令和7年度(2025年)2級土木施工管理技術検定 第一次検定(後期)No.30は、海岸堤防の形式の特徴に関する問題です。4つの記述のうち、適当でないものを1つ選びます。
海岸堤防の形式は、地盤・用地・水深・堤体土砂のそろい方で選びます。この問題は、傾斜型の条件のうち堤体土砂の部分をずらしています。
傾斜型は、堤体土砂が容易に得られる場合に適する形式です。選択肢1は「堤体土砂が容易に得られない場合」と書いていますが、正しくは得られるときに向きます。土を大量に積む形式なので、土が手に入らないと築けません。地盤が比較的軟弱でも使える点は合っています。
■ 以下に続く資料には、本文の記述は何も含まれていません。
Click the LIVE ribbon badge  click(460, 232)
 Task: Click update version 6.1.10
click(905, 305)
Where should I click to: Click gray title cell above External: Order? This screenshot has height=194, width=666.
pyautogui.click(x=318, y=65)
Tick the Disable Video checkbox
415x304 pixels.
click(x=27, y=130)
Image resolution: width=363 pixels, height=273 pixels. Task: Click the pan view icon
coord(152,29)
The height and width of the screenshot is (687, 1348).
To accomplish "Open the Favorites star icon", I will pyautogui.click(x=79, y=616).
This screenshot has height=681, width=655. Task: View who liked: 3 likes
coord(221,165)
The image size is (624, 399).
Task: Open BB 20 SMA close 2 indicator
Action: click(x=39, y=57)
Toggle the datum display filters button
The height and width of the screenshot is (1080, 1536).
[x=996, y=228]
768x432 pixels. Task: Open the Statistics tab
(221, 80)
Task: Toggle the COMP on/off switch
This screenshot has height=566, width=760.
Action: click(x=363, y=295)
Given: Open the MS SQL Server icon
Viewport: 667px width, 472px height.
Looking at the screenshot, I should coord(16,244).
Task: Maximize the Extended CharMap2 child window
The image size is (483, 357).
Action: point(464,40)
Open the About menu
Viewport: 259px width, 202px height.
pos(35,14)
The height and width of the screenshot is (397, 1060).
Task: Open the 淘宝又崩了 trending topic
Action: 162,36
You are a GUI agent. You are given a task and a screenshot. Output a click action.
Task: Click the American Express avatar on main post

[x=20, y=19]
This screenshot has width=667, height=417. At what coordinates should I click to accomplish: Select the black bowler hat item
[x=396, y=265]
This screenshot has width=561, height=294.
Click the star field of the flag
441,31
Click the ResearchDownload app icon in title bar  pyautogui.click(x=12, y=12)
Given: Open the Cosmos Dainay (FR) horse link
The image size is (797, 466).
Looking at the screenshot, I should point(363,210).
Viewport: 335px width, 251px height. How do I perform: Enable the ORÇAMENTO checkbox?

※ 問題文そのものは、全国建設研修センターが公開している公式サイトで確認できます。
正解:選択肢1(適当でない記述)
| 選択肢 | 正誤 | 解説 |
|---|---|---|
| 1 傾斜型は、比較的軟弱な地盤で、堤体土砂が容易に得られない場合に適している | ×(適当でない) | 傾斜型は堤体土砂が容易に得られる場合に適する。得られない場合ではない |
| 2 緩傾斜型は、堤防用地が広く得られる場合や、海水浴場等に利用する場合に適している | ○(正しい) | ゆるい斜面で人が水辺に近づきやすい。親水性が高い場所に向く |
| 3 直立型は、比較的良好な地盤で、堤防用地が容易に得られない場合に適している | ○(正しい) | 良好な地盤・狭い用地に向く。壁状で用地が小さくてすむ |
| 4 混成型は、水深が割合に深く、地盤が比較的軟弱な場合に適している | ○(正しい) | マウンドの上に直立部をのせ、水深が深く軟弱な地盤に向く |
傾斜型は、前面がゆるやかな斜面状の形式です。土砂を斜面状に盛り上げてつくるので、堤体になる土砂が大量に要ります。だから堤体土砂が容易に得られる場合に適し、得られない場合には向きません。斜面が荷重を広く分散するため、地盤が比較的軟弱でも築ける利点があります。
選択肢1は、地盤の条件(軟弱でも可)は合っていますが、堤体土砂の条件を「容易に得られない」と逆に書いています。傾斜型と直立型は、堤体土砂がそろうかどうかで選ぶ、という向きで押さえると取りちがえにくくなります。土がそろえば傾斜型、そろわなければ直立型(コンクリートの壁)です。
4つの形式を、地盤・用地・堤体土砂・親水性で並べます。
| 形式 | 適する条件 |
|---|---|
| 傾斜型 | 堤体土砂が容易に得られる。地盤が比較的軟弱でも可 |
| 緩傾斜型 | 用地が広い。海水浴場など親水性が高い場所 |
| 直立型 | 良好な地盤。用地が容易に得られない(狭い)場合 |
| 混成型 | 水深が割合に深く、地盤が比較的軟弱な場合 |
傾斜型と直立型は、堤体土砂と用地・地盤で対になります。土がそろい地盤がやや軟弱なら傾斜型、地盤が良好で用地が狭ければ直立型です。この対応を逆にしたのが選択肢1です。
問題:傾斜型の海岸堤防は、堤体土砂が容易に得られない場合に適している。
〇か×か。
答え:×
傾斜型は堤体土砂が容易に得られる場合に適します。土を大量に積む形式なので、土がそろうことが前提です。
問題:混成型の海岸堤防は、水深が割合に深く、地盤が比較的軟弱な場合に適している。
〇か×か。
答え:〇
捨石などのマウンドの上に直立部をのせる形式で、水深が深く軟弱な地盤に向きます。
出典・参考資料
※ 問題文・図は転載していません。形式と適する条件は上記の資料で照合しています。